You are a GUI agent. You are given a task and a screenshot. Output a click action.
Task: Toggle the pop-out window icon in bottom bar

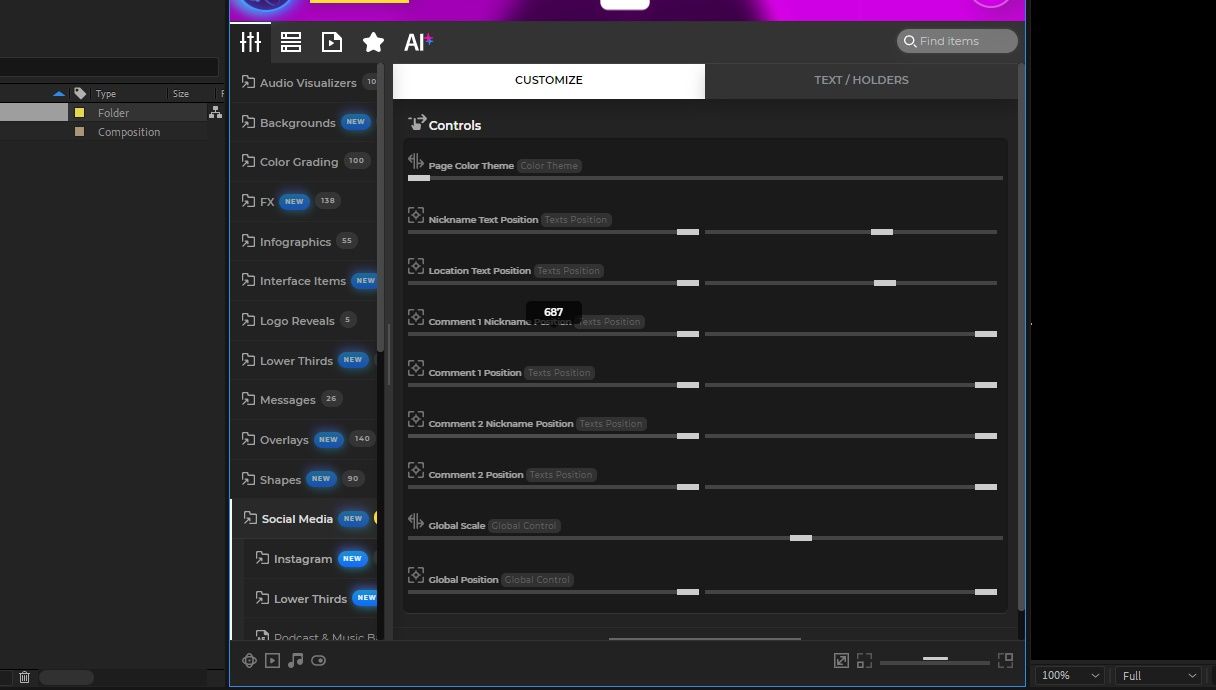pos(841,660)
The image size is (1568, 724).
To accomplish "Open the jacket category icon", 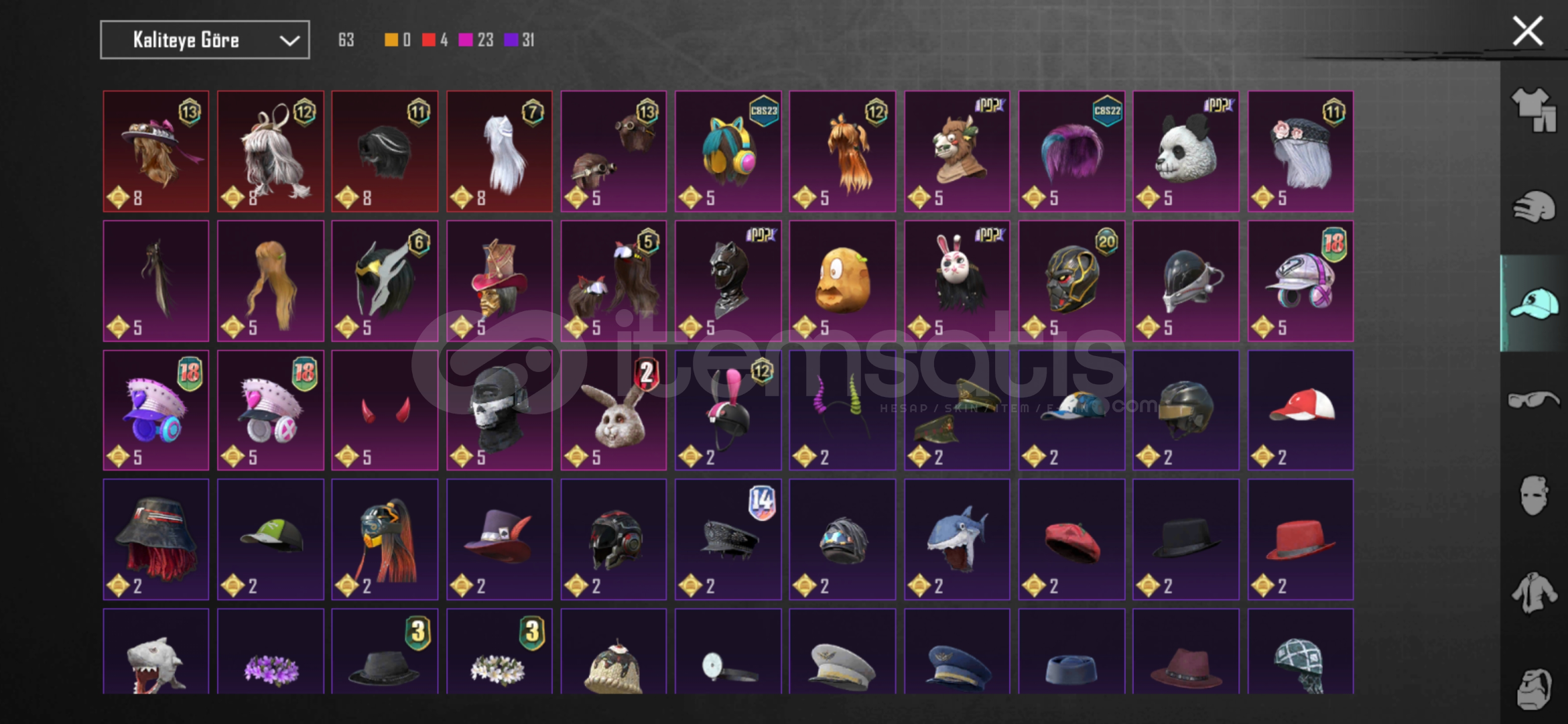I will (x=1533, y=593).
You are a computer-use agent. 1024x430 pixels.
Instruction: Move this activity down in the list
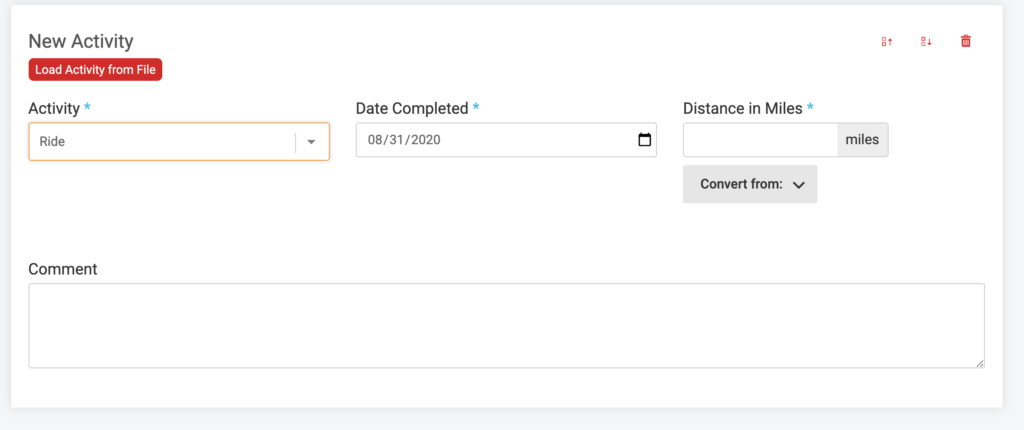pos(926,41)
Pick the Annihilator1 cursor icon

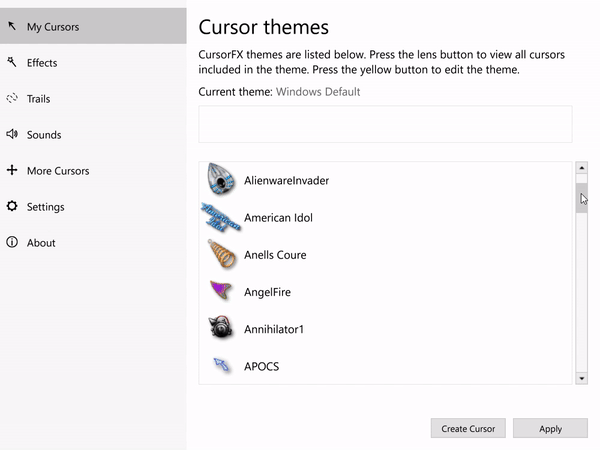pos(220,328)

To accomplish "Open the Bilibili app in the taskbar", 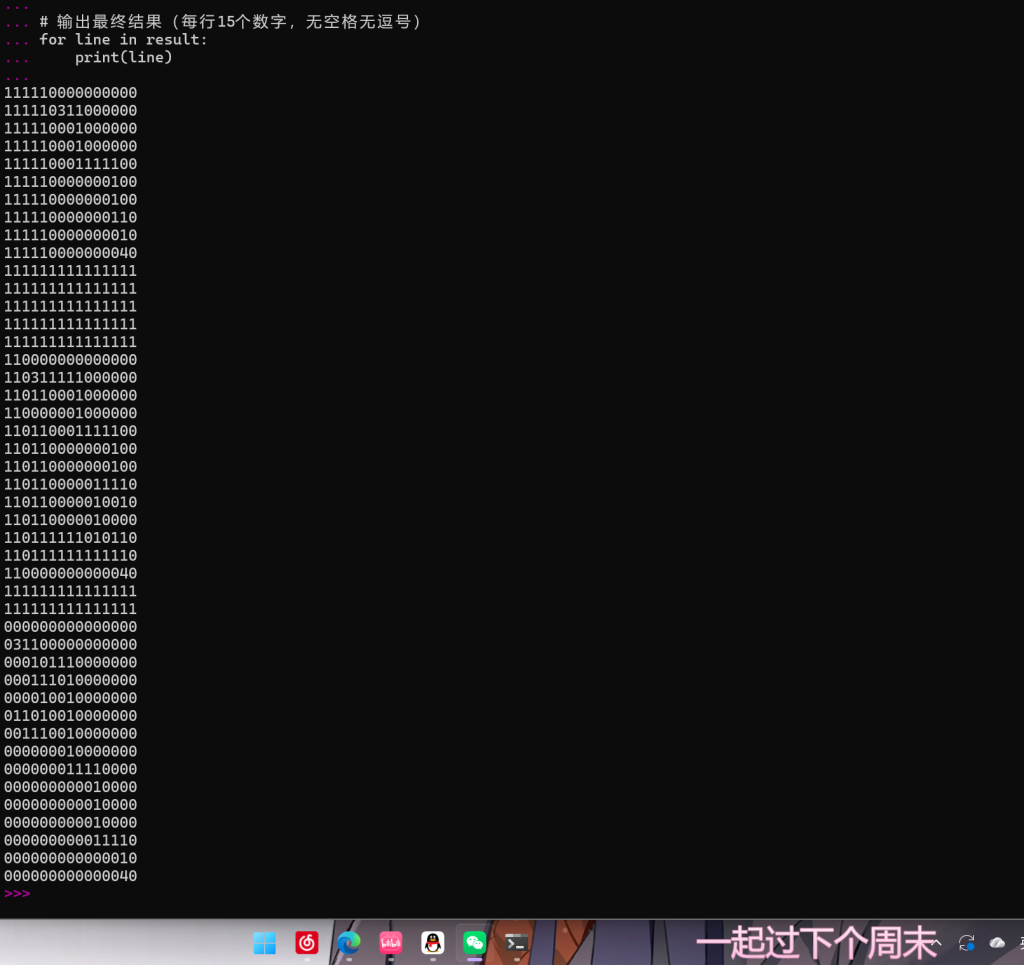I will pos(391,943).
********************
What to produce: For each line of the entries that includes "agent", show that line.

Exercise output:
You are a GUI agent. You are given a task and a screenshot. Output a click action.
You are a computer-use agent. 1024x430 pixels.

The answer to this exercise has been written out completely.